Spark 3.4.2 configuration - MaxCompute - Alibaba Cloud Documentation Center

This topic describes the configurations required for using Spark 3.4.2 and 3.5.2.

Submit tasks

Use cluster mode

Submit tasks using the Spark client.

Add the following parameters to specify the version. For the client, download Download Spark 3.4.2 or Download Spark 3.5.2.

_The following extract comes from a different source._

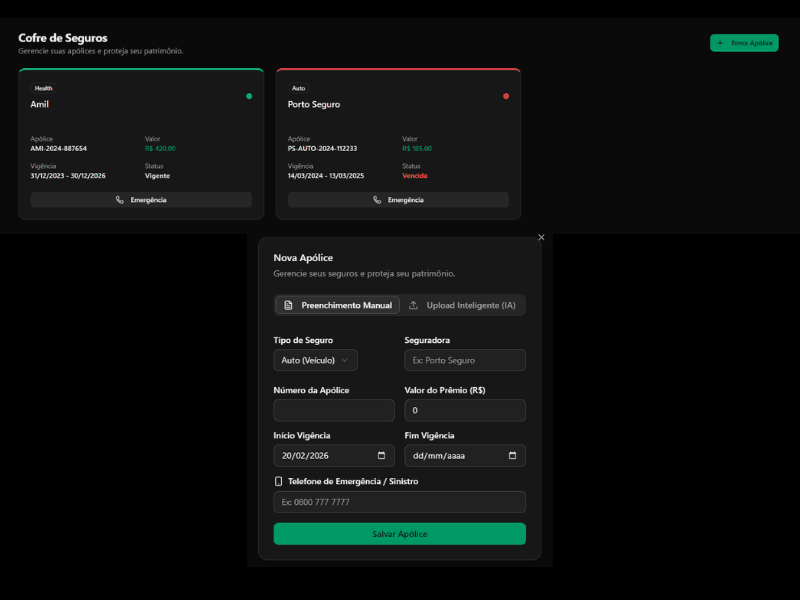Switch to the Preenchimento Manual tab
The width and height of the screenshot is (800, 600).
coord(337,305)
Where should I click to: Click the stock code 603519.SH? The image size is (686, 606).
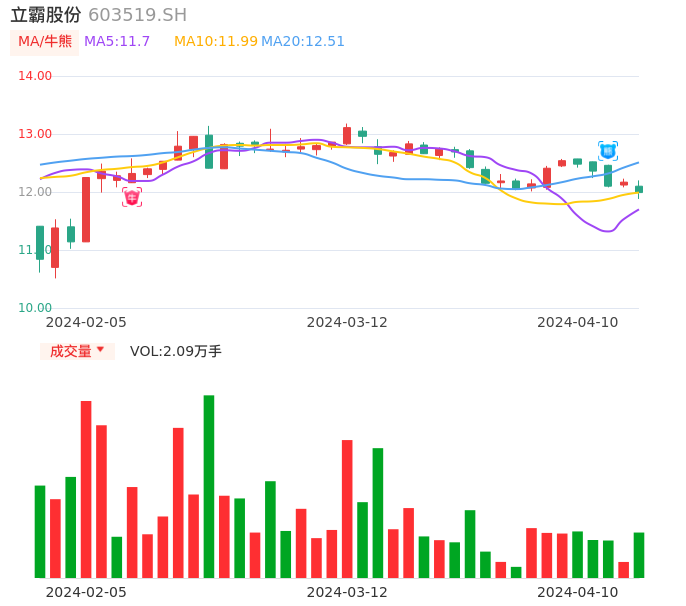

# Enable kube mode and event log
spark.hadoop.odps.kube.mode=true
spark.hadoop.odps.cupid.data.proxy.enable=true
spark.hadoop.odps.cupid.fuxi.shuffle.enable=true

## for spark 3.4.2
spark.hadoop.odps.spark.version=spark-3.4.2-odps0.48.0

## for spark 3.5.2
spark.hadoop.odps.spark.version=spark-3.5.2-odps0.49.0
spark.hadoop.odps.spark.libs.public.enable=true
spark.eventLog.enabled=true
spark.eventLog.dir=/workdir/eventlog/

# For reading and writing to MaxCompute
spark.sql.defaultCatalog=odps
spark.sql.catalog.odps=org.apache.spark.sql.execution.datasources.v2.odps.OdpsTableCatalog
spark.sql.sources.partitionOverwriteMode=dynamic
spark.sql.extensions=org.apache.spark.sql.execution.datasources.v2.odps.extension.OdpsExtensions

Submit tasks using a DataWorks node. Add the following parameters to specify the version.

## for spark 3.4.2
spark.hadoop.odps.spark.version=spark-3.4.2-odps0.48.0

## for spark 3.5.2
spark.hadoop.odps.spark.version=spark-3.5.2-odps0.49.0

Parameter settings

Parameter Name	Value	Description
`spark.sql.defaultCatalog`	Set the value to `odps`.
`spark.sql.catalog.odps`	Set the value to `org.apache.spark.sql.execution.datasources.v2.odps.OdpsTableCatalog`.
`spark.sql.sources.partitionOverwriteMode`	Set the value to `dynamic`.
`spark.sql.extensions`	Set the value to `org.apache.spark.sql.execution.datasources.v2.odps.extension.OdpsExtensions`.
`spark.sql.catalog.odps.enableNamespaceSchema`	The default value is `false`.	If the MaxCompute project enables the schema-level syntax switch, set this to true.
`spark.sql.catalog.odps.enableVectorizedReader`	The default value is `true`.	Enable vectorized reading.
`spark.sql.catalog.odps.enableVectorizedWriter`	The default value is `true`.	Enable vectorized writing.
`spark.sql.catalog.odps.splitSizeInMB`	The default value is `256`.	This parameter adjusts the concurrency for reading MaxCompute tables. The default value for each partition is 256 MB.
`spark.sql.catalog.odps.tableReadProvider`	The default value is `v1`.	When using `local` mode, set this to tunnel.
`spark.sql.catalog.odps.tableWriteProvider`	The default value is `v1`.	When using `local` mode, set this to tunnel.
`spark.hadoop.odps.spark.alinux3.enabled`	The default value is `false`.	Cluster mode uses the Alibaba Cloud Linux 3 (Alinux 3) base runtime image and Python 3.11.
`spark.hadoop.odps.native.engine.enable`	The default value is `false`.	In cluster mode, use Native Engine to accelerate computation. Native Engine uses the alinuX3 base image by default.